All of the fleet’s trailers are on service contracts. Burdett’s primary supplier of tippers is BTE, whose good reputation precedes it. For Rod, the advantage, above all others, when working with BTE is that they’re hyper-aware of fleet requirements.
“When we put in an order with them it makes the order side of it a lot easier and they can complete the PBS compliance for us because they have all of the specifications already there,” he explains. “There’s no real great external involvement. That streamlines the process for us.”
Burdett’s recently purchased six new Kenworth T410 and T610s with three new K200s already due to arrive soon. These are all considered replacement trucks. Mack, another one of their regular suppliers, should deliver new vehicles by Q4.
More recently, three new UD Quons have joined the fleet. The UDs are used particularly for restricted access sites they encounter at many smaller garden supply centres. According to Rod they are handling the workload extremely well towing a quad-axle behind them grossing out at around 54 tonnes.

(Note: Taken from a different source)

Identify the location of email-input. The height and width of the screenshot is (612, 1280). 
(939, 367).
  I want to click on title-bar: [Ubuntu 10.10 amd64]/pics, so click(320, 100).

“Because they are a cabover and a nice, little, short unit, the UDs are reliable and return good fuel economy,” he says. “Our R&M is relatively low on them. They just seem to be good value. It’s a simple as that.”
Some of the UDs are featuring redesigned livery as part of a campaign to promote Beat Bladder Cancer Australia. It’s a message that resonates personally with Andrew Burdett who acted on an early warning sign himself. He is currently undergoing bladder cancer treatment which he commenced nearly a year ago.
Rod has received a uniformly positive response from drivers about the Bladder Cancer awareness campaign that has been expanded now to five tipper combinations.
“They’re happy to have that on the side of the trucks,” he says. “It is gathering a lot of interest and that’s what it’s all about.”